1. Use cpp to expand each source’s preprocessor directives

 cpp file.c > file.i

2. Convert each resulting source file into assembly code

 gcc -Wall -S file.i -o file.s

3. Convert assembly code into machine code

 as file.s -o file.o

4. Create a final executable using the linker. This command usually very complex and system-specific. We can check the command that gcc uses in a specific system by running gcc in its verbose mode. On my particular system, this is:

/usr/bin/ld \
-dynamic \
-arch x86_64 \
-macosx_version_min 10.13.5 \
-weak_reference_mismatches non-weak \
-o main \
-L/usr/local/Cellar/gcc/7.3.0_1/lib/gcc/7/gcc/x86_64-apple-darwin17.3.0/7.3.0 \
-L/usr/local/Cellar/gcc/7.3.0_1/lib/gcc/7/gcc/x86_64-apple-darwin17.3.0/7.3.0/../../.. \
main.o \
-no_compact_unwind \
-lSystem \
-lgcc_ext.10.5 \
-lgcc \
-lSystem


Common Options

GCC exposes many frontend-independent options that are sometimes platform-dependent. These can be accessed using the -m option. Here are some common ones:

• -m32 and -m64: Generate 32-bit or 64-bit code, respectively
• -march=CPU: Target a particular processor for optimal performance. The resulting binary will not run in any other processor
• -mcpu=CPU: Tune the code for a particular processor, but still allow the program to run in other processors that share the same architecture. This option can’t achieve the same performance optimisations as -march=CPU, but its a good compromise between speed and portability

Search Paths

The various default search paths may include system-dependent or installation-specific directories.

Include Path

The include path determines where the preprocessor will look for header files. We can preppend a directory to the include path by using the -I option, which may be used multiple times. Alternatively, we can use the C_INCLUDE_PATH (or CPLUS_INCLUDE_PATH for C++), where we may put multiple paths separated by colons. Note that -I takes precedence over the environment variables, which in turn take precedence over the system include directories.

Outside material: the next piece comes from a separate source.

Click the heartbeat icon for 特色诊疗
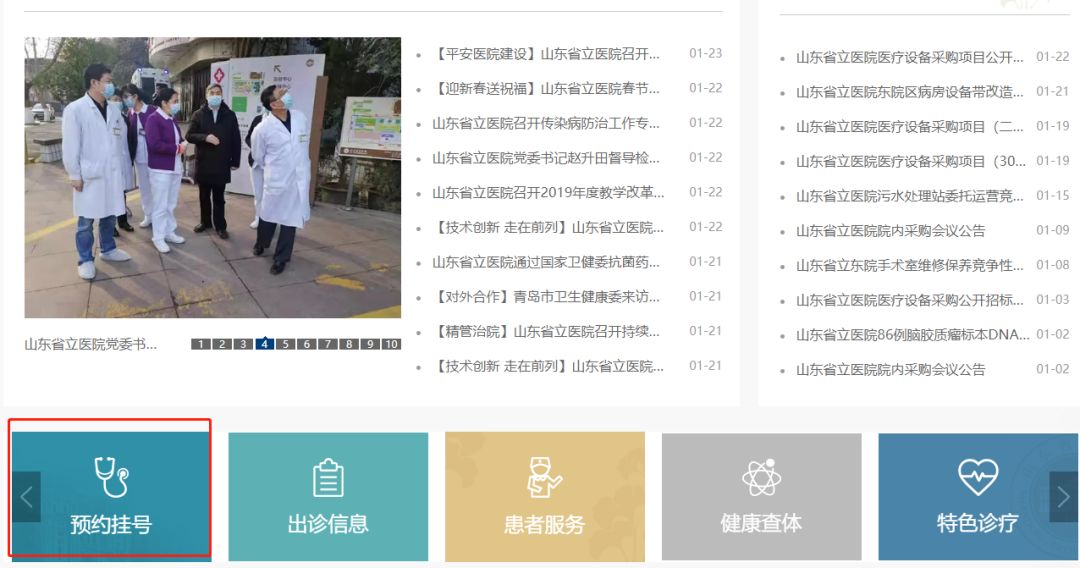The height and width of the screenshot is (568, 1080). [x=977, y=478]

We can inspect the default include path by running:

echo | gcc -E -Wp,-v -


From https://unix.stackexchange.com/a/77781/43448.

Library Search Path

Also called link path, determines where the linker will look for static and shared libraries. We may use the -L option, or the LIBRARY_PATH environment variable, to preppend directories to this search path. The same precedence rules as with the include path apply.

The load library path determines the places the linker will check when resolving shared libraries at runtime. We may tweak this directory list using the LD_LIBRARY_PATH environment variable. GNU systems may have a /etc/ld.so.conf configuration file as well.

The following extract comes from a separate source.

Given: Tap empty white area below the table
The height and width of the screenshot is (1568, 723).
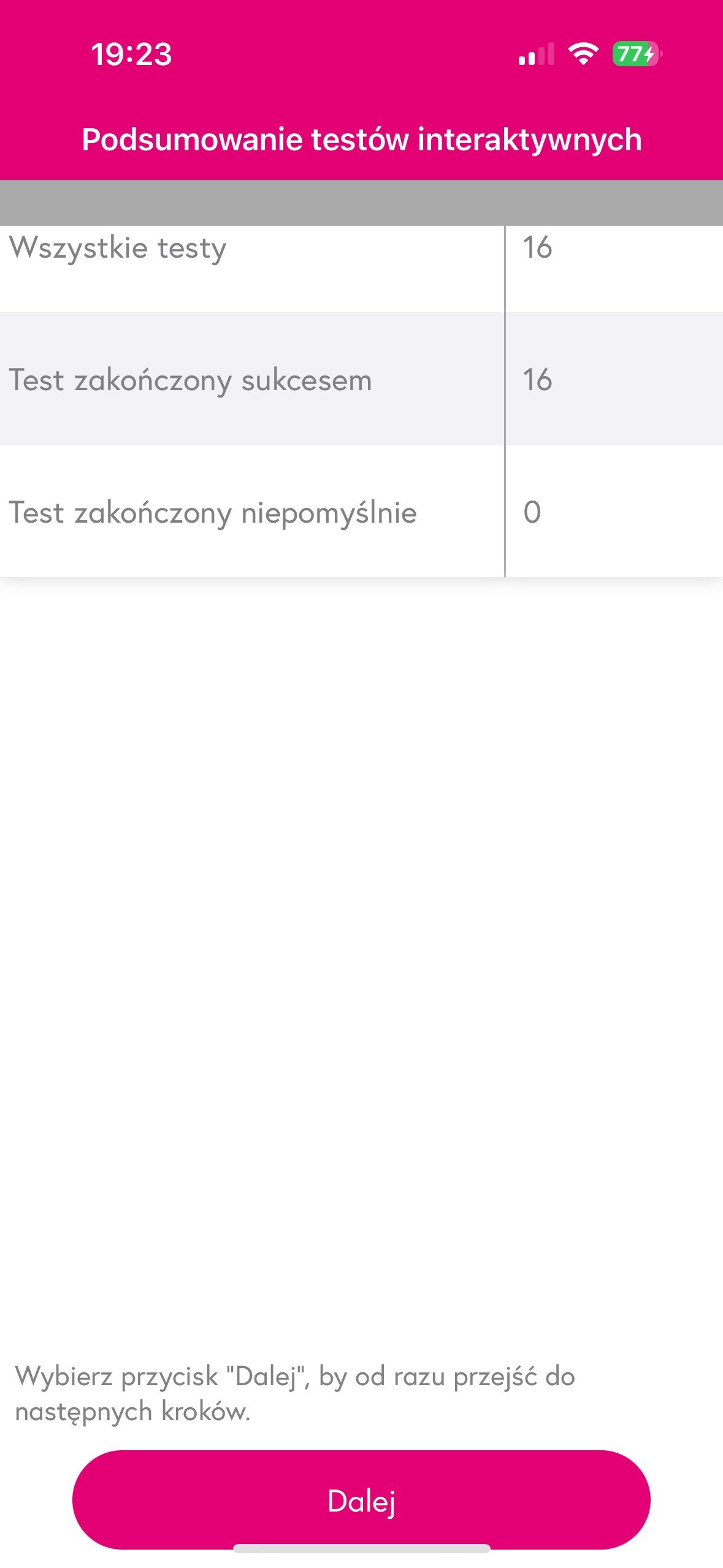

We can inspect the default library path by running:

ld -v 2


Compiler Warnings

GCC will not output any warnings by default. Its recommended to always enable -Wall, which can check most common issues. The -Werror option can be used to turn all warnings into errors. Data-flow analysis is not performed unless you compile with optimizations, so the optimization level -O2 is recommended to get the best warnings.

Here are some of the most important options enabled by -Wall:

• -Wcomment: Warn about nested comments
• -Wformat: Warn about the incorrect use of format strings in functions such as printf and scanf
• -Wunused: Warn about unused variables
• -Wimplicit: Warn about any functions that are used without being declared
• -Wreturn-type: Warn about functions that are defined without a return type but not declared void. It also catches empty return statements in functions that are not declared void
• -Wuninitialized: Warn about variables that are read without being initialized. It only works when the program is subjected to data-flow analysis

The -W option is another general option such as -Wall, which warns about a selection of common programming errors. In practice, the options -W and -Wall are used together.

• -Wconversion: Warn about implicit type conversions that could cause unexpected results
• -Wshadow: Warn about the redeclaration of a variable name in a scope where it has already been declared
• -Wcast-qual: Warn about pointers that are cast to remove a type qualifier such as const
• -Wwrite-strings: This option implicitly give a const qualifier to all string constants defined in the program, causing a compile-time warning if there is an attempt to overwrite them
• -Wtraditional: Warn about parts of the code which would be interpreted differently by an ANSI/ISO compiler and a “traditional” pre-ANSI compiler

Optimizations

The compiler can optimise for speed or binary size, usually at the expense of the other. GCC provides various optimization levels, as well as some individual options for specific types of optimizations.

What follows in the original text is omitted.